** START Excerpt **

# Hull - Zebrugge/Roterdam - Any Experience?



## 96509 (Oct 12, 2005)

We are planning to cross via one of these routes in June/July next year. Two 7m motorhomes each with a 5m motorcycle trailer. Anyone had experience of these overnight routes and how to get the best deal?

Stuart Ormerod


----------



## sailor (Aug 23, 2005)

We have used the hull to rotterdam route many times, albeit with a car/caravan - ie before our recent conversion to a motorhome.

I found it excellent - if you live north of Watford it is a very relaxing way to start and end a holiday. Last time I went, they let you on the boat from about 6.30pm in Hull - even though it sailed much later. This meant you could get settled, have a couple of beers and a decent meal, get a good night's sleep, and arrive at the europort about 8am, from which you are rapidly onto the dutch / german motorway system.

** END Excerpt **
** START Provided records **

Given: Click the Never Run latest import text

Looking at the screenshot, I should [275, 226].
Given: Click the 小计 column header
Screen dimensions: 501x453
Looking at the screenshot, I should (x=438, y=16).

** END Provided records **

**Directives**.
[a] Please translate this sentence from the ferry forum thread into Spanish: "We are planning to cross via one of these routes in June/July next year."
[b] In the ferry forum thread, from about what time did sailor say passengers were let onto the boat in Hull on the last trip?
The listing is separate material, unrelated to the ferry forum thread.

**Solutions in order**.
[a] Tenemos previsto cruzar por una de estas rutas en junio/julio del año que viene.

[b] From about 6.30pm.